Task 1: Retype, character for character, the passage of the forum thread on counting positional arguments that opens with the words "I have the following" and closes with "the positional arguments.".

Extract to read:

━━━━━━

8

I have the following function signature:

# my signature
def myfunction(x, s, c=None, d=None):
    # some irrelevant function body

I need the number of positional arguments. How can I return the number (2) of positional arguments (x & s). The number of keyword arguments is not relevant.

2
  • 1
    Why would you need the count of parameters at runtime?
    – Austin
    Commented Sep 11, 2019 at 9:28
  • I'm writing a package for the command line in which users can pass self-written functions to the api. Each number of positional arguments represent a different kind of function. Therefore I need to count the positional arguments.

━━━━━━

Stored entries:
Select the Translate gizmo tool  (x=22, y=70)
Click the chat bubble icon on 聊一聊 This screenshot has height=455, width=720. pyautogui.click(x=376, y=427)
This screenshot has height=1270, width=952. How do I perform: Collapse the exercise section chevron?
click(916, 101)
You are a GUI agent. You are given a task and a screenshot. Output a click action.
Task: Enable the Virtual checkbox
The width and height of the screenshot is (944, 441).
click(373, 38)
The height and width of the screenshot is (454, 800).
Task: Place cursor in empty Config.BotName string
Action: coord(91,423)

━━━━━━

Task 2: Echo the part of the stored entries above that opens with the line containing "This screenshot has height=1270, width=952." and continues through the last of those entries, including both ends.

Final answer 1:
I have the following function signature:

# my signature
def myfunction(x, s, c=None, d=None):
    # some irrelevant function body

I need the number of positional arguments. How can I return the number (2) of positional arguments (x & s). The number of keyword arguments is not relevant.

2
  • 1
    Why would you need the count of parameters at runtime?
    – Austin
    Commented Sep 11, 2019 at 9:28
  • I'm writing a package for the command line in which users can pass self-written functions to the api. Each number of positional arguments represent a different kind of function. Therefore I need to count the positional arguments.

Final answer 2:
This screenshot has height=1270, width=952. How do I perform: Collapse the exercise section chevron?
click(916, 101)
You are a GUI agent. You are given a task and a screenshot. Output a click action.
Task: Enable the Virtual checkbox
The width and height of the screenshot is (944, 441).
click(373, 38)
The height and width of the screenshot is (454, 800).
Task: Place cursor in empty Config.BotName string
Action: coord(91,423)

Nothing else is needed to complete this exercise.